We’ll be in Hong Kong on April 12th & 13th to hear from the leading minds in AI at the Machine Intelligence Summit and Machine Intelligence in Healthcare Summit. In the meantime, we’re going to keep you updated with the latest progress, advancements and news:
According to new research from Accenture, AI could boost the labour productivity in Singapore and double its annual growth rate by 2035. But how? By adopting AI, Singapore will enable people to make more efficient use of their time and specialize in what they do best - create, innovate and imagine new things. This sounds great but people will need to develop a strategy in order to achieve such results. Indeed, Accenture recommends companies, consumers and society to prepare the next generation, encourage AI-powered regulations, advocate a code of ethics for AI and address the redistribution effects if they want their annual rate to increase.
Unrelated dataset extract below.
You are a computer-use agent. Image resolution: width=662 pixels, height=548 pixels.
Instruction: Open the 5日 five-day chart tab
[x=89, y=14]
The situation in Japan is becoming critical – the low birth rate has shrunk the working-age population by around 10 million during the last 30 years. The government is also pressuring companies to ensure vacation entitlements are taken and to cut long hours, which is not a bad thing right? It would be if they were willing to counterbalance mass immigration to ensure sectors such as nursing care, manufacturing, construction and parcel delivery, where clearly it lacks employees. This leads us to conclude that robotics and artificial intelligence may be the only solutions as long as mass immigration is still seen as political/social suicide in Japan.
“We need more workers from overseas, from the Philippines and places like that. If the government is going to do something, it should promote that,” adds Sugita.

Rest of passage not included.